**What is being asked:**
Find all lines in the records that include the word "options", and copy them out.

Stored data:
□ □ □ □ □
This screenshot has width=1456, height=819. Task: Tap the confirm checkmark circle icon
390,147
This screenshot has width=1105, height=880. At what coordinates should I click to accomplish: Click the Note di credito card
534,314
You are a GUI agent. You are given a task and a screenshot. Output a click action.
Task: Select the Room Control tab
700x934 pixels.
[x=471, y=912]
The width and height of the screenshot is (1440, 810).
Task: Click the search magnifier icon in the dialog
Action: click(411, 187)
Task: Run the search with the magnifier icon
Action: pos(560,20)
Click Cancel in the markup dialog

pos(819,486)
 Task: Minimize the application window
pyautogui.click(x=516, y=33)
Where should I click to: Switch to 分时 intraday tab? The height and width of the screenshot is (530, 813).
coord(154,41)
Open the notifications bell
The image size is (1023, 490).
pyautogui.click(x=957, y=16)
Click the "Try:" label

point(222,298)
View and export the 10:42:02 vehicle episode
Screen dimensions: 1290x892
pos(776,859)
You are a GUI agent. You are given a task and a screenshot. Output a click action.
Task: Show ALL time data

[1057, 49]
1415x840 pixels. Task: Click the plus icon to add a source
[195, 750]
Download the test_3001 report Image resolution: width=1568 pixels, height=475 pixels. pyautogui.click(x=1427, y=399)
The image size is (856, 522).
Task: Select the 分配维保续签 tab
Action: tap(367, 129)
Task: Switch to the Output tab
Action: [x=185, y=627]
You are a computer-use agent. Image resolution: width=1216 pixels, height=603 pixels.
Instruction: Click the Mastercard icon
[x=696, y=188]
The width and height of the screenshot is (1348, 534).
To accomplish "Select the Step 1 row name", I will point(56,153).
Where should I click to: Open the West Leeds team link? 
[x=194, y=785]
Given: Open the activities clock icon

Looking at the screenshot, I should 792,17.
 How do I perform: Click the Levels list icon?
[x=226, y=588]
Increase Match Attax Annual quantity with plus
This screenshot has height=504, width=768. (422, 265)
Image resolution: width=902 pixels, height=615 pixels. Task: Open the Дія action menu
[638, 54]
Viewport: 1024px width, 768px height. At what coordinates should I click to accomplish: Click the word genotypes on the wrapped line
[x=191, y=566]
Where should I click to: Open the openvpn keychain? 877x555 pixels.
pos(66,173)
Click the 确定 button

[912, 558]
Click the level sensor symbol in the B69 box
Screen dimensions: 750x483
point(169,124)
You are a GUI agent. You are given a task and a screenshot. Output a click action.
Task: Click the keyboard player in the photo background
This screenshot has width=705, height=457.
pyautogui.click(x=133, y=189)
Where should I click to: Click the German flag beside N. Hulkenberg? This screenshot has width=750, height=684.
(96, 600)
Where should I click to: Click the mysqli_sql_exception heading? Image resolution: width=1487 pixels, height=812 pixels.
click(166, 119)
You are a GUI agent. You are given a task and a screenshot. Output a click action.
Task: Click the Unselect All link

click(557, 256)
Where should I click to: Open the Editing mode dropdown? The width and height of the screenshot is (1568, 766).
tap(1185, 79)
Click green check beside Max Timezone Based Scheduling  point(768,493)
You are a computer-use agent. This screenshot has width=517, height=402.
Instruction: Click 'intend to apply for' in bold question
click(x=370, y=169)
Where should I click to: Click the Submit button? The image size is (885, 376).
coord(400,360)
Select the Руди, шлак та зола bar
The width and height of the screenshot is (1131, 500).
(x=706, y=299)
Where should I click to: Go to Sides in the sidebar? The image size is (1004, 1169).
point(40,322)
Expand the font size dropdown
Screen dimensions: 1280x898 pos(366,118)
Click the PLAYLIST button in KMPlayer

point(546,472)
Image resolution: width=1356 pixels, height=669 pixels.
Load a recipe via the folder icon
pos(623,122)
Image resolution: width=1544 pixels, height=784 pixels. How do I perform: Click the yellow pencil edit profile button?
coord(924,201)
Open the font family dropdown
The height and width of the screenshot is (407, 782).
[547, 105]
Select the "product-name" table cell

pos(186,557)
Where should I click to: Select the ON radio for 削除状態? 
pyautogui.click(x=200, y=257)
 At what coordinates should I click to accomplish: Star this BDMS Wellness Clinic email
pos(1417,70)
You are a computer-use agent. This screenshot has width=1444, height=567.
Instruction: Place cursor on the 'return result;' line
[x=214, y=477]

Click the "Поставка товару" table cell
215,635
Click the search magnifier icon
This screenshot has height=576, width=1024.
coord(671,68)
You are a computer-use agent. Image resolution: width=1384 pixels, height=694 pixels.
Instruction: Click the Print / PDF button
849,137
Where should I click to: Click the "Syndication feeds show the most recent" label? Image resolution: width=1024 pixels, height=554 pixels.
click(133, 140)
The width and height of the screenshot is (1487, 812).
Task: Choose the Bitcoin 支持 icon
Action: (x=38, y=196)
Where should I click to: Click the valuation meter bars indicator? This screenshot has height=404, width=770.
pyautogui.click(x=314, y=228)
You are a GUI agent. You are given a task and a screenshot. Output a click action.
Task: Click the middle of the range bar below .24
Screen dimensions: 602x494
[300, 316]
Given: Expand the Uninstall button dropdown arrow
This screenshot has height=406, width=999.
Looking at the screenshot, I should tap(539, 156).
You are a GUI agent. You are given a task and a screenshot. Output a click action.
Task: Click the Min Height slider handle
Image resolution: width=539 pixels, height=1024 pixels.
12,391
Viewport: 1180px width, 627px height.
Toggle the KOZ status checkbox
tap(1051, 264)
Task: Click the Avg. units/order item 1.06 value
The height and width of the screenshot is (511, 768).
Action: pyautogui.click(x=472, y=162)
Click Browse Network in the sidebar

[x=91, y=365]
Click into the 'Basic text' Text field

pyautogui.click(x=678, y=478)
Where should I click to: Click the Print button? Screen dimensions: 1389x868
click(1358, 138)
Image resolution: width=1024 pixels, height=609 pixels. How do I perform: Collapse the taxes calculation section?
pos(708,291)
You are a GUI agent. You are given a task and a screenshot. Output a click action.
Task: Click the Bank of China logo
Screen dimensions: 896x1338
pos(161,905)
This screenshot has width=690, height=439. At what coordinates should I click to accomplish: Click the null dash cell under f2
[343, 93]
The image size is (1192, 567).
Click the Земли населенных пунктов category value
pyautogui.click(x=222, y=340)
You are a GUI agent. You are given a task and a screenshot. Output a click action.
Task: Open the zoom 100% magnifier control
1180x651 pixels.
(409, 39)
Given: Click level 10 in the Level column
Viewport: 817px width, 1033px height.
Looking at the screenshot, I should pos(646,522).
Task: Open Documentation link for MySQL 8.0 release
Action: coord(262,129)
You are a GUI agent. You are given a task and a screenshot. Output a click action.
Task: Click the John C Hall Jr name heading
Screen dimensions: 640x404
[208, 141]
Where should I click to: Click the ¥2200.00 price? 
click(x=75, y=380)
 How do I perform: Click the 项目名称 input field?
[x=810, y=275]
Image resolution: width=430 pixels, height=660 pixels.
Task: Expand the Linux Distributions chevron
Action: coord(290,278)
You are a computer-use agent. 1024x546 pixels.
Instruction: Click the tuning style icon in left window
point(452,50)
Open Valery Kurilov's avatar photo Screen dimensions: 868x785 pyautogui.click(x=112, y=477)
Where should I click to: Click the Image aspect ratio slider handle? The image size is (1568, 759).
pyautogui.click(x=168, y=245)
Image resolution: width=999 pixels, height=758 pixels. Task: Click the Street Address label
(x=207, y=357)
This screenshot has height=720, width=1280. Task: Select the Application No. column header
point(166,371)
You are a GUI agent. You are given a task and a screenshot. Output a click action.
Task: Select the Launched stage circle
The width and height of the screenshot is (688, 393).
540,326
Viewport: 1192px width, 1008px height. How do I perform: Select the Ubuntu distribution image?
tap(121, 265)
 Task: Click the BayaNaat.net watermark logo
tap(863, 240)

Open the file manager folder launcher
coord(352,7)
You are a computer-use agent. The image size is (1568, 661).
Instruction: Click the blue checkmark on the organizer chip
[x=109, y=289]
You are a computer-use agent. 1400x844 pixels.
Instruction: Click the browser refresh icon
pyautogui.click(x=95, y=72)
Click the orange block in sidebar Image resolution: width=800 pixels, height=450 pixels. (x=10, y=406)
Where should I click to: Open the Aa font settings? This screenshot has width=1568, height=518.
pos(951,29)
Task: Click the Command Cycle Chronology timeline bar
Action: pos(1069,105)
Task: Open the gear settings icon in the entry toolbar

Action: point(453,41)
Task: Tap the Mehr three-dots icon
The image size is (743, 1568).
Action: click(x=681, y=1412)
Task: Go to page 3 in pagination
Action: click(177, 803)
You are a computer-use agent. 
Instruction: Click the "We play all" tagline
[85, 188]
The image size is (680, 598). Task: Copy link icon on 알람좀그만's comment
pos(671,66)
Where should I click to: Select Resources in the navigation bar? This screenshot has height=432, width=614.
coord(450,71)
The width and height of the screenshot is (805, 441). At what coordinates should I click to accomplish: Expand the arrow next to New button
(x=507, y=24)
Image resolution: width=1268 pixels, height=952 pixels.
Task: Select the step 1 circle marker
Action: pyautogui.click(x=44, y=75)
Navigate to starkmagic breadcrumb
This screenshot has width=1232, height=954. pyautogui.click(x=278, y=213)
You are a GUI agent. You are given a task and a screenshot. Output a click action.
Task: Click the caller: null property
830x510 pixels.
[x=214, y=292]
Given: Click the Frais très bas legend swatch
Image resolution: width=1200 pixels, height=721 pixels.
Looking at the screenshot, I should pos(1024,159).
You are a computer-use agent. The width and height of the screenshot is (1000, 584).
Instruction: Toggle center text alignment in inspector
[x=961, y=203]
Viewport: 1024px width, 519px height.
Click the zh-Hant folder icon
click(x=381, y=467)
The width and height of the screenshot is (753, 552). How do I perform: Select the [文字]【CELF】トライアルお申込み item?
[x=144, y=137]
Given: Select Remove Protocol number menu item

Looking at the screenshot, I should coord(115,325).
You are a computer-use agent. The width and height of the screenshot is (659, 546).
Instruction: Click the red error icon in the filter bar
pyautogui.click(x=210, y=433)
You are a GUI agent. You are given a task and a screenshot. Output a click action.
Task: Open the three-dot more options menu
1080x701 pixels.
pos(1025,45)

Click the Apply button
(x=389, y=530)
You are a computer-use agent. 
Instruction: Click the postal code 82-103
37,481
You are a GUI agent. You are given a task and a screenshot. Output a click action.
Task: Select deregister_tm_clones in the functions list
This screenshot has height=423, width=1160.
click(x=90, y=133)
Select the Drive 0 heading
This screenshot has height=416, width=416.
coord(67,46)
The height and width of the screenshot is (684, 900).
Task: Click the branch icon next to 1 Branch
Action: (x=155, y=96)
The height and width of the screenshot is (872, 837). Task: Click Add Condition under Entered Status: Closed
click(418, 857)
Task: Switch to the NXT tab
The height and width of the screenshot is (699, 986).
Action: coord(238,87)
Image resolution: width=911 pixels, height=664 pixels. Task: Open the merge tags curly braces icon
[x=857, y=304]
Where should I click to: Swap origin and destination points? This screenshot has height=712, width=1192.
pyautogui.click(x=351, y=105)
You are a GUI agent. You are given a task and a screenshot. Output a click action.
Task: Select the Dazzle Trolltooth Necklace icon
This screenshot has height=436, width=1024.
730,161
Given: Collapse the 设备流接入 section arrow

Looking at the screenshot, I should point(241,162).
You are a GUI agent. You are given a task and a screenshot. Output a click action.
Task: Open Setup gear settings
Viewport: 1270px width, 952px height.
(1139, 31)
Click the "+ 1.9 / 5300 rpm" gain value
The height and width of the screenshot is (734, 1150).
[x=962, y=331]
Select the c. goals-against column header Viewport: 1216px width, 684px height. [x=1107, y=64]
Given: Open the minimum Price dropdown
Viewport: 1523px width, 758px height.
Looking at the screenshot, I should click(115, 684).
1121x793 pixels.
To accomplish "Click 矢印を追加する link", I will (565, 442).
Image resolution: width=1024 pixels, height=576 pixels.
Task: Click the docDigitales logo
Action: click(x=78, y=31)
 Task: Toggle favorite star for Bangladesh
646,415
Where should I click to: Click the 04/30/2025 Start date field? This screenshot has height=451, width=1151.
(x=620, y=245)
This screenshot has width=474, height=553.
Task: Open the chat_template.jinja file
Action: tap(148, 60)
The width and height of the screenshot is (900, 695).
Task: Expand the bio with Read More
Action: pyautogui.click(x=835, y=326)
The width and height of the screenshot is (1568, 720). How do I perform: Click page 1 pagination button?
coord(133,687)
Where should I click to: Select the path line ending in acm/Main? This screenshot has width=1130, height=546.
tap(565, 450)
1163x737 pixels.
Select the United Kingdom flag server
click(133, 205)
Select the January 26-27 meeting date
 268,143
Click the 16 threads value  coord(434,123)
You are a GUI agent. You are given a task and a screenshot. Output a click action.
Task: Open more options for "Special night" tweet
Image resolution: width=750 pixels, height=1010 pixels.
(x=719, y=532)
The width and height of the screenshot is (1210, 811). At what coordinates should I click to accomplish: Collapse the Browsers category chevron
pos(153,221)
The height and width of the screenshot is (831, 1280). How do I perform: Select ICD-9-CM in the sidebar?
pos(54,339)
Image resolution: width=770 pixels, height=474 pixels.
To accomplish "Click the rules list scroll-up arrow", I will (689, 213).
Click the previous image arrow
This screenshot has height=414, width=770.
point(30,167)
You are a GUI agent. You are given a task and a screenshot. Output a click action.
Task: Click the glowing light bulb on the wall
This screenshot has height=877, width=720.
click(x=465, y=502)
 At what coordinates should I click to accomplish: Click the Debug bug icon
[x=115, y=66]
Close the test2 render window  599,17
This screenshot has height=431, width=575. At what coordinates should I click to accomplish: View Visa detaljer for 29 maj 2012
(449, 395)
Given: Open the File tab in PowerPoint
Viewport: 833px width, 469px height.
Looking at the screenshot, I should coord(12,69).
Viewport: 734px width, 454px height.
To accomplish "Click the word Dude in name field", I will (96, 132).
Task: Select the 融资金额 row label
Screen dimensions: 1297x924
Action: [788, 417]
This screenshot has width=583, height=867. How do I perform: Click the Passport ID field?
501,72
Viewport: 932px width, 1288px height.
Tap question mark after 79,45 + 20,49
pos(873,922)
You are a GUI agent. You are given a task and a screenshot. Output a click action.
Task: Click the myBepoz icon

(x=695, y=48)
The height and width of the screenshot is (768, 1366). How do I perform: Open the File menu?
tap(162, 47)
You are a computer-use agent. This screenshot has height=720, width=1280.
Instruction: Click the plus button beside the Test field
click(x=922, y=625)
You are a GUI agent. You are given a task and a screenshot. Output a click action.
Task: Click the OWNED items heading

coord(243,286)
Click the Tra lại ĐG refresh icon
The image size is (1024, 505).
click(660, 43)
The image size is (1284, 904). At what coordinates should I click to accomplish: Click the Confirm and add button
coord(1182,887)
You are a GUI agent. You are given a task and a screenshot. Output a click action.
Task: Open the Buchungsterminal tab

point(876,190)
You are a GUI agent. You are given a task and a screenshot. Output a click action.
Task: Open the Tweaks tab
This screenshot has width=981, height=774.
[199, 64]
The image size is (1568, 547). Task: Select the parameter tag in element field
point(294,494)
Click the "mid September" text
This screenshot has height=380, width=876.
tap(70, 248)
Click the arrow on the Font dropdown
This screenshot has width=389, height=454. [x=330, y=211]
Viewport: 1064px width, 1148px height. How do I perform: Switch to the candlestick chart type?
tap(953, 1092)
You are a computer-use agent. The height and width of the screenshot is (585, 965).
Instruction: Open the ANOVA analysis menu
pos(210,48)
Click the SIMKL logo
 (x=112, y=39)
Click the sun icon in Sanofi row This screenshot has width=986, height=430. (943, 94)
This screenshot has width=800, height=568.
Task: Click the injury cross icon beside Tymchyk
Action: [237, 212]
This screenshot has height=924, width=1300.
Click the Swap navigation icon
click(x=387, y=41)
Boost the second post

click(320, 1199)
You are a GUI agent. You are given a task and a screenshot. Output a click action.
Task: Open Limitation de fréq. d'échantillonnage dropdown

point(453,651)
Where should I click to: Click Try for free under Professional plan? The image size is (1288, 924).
□ □ □ □ □
**Solved exercise:**
Task: Open the three-dot more options menu
Task: Open more options for "Special night" tweet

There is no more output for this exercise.